Compliance with Regulations: Informed customers are more likely to comply with state regulations related to cross-connection control. They understand the rationale behind these rules and are more likely to take necessary steps, such as installing backflow prevention devices where required.

Consequences of Inadequate Education

While education is the bedrock of a successful Cross-Connection Control Program, the consequences of neglecting it are severe.

Regulatory Non-Compliance: Water utility staff who are not educated about cross-connection control regulations may inadvertently fail to enforce them. This can result in regulatory non-compliance, which may lead to legal issues and compromised water safety.

False Sense of Security: When water customers are not adequately informed about cross-connections and backflow, they may develop a false sense of security about the safety of their water supply.
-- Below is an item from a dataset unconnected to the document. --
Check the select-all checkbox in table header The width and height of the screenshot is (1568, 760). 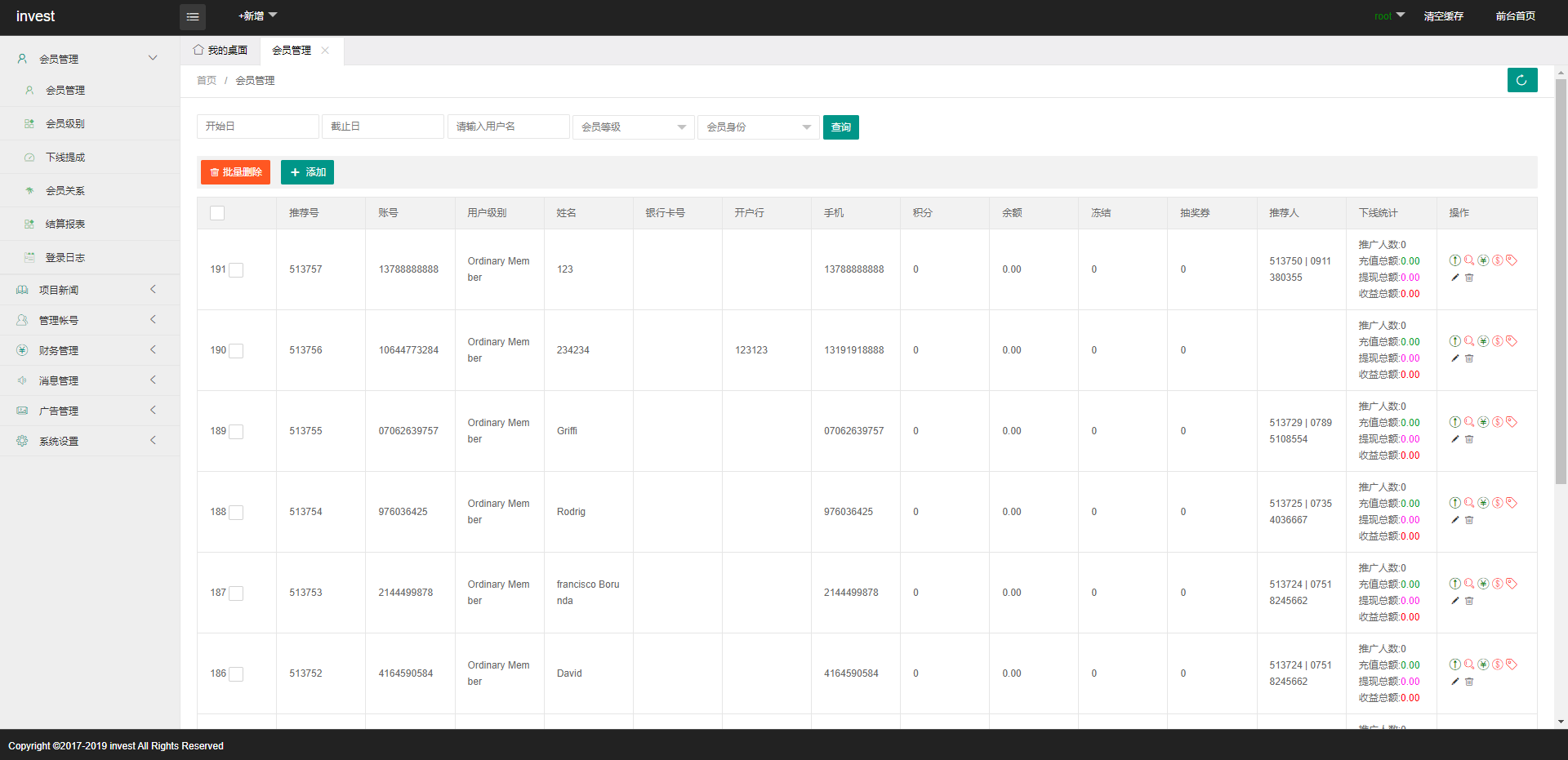click(x=217, y=213)
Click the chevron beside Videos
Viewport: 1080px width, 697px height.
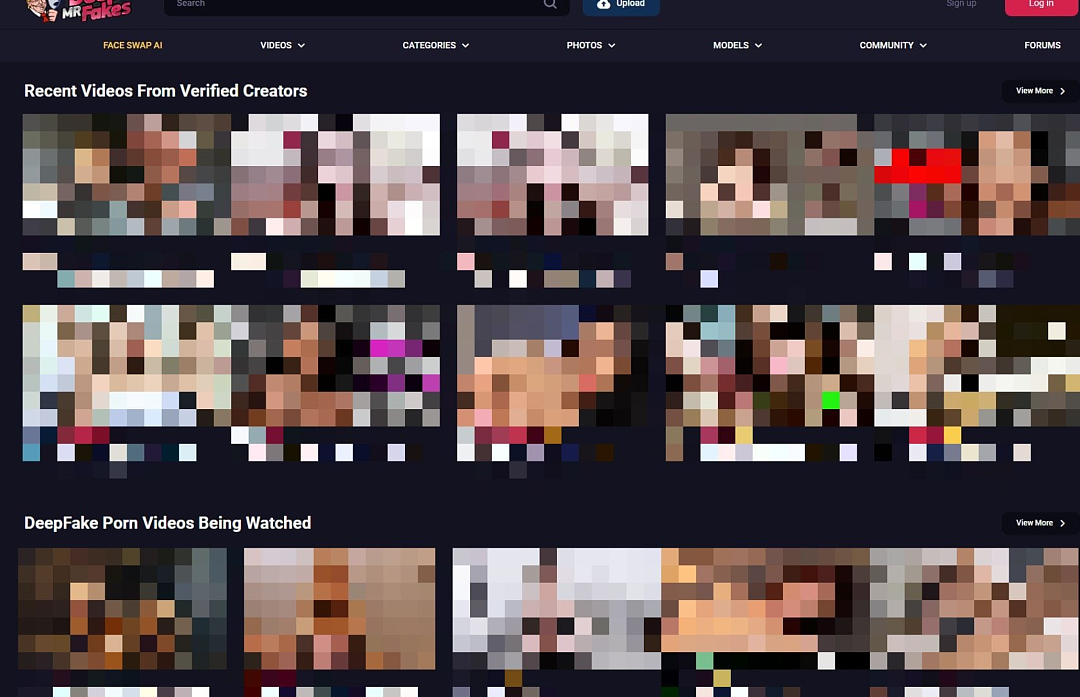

This can lead to complacency and a lack of vigilance, putting water quality at risk.

Accidental Hazardous Interconnections: Building owners and homeowners who are unaware of the risks may inadvertently create hazardous cross-connections within their plumbing systems. For example, a garden hose connected to a pesticide container can introduce toxins into the water supply. Such accidents can have serious health consequences.


In the realm of water safety, education is the cornerstone of a successful Cross-Connection Control Program. It begins with educating water utility staff on regulations, risks, and corrective actions. Informed leadership ensures that the program receives the necessary resources and prioritization. Public awareness and education empower customers to be vigilant and proactive in safeguarding their water supply.

Actionable Suggestions:

Neglecting education in cross-connection control has dire consequences, including a false sense of security, accidental hazardous interconnections, and regulatory non-compliance. Therefore, it is imperative that water utility organizations invest in comprehensive education and outreach efforts. When everyone involved, from utility staff to the general public, is well-informed, the result is not just safe water but also peace of mind for all. Water is life, and education is the key to protecting it.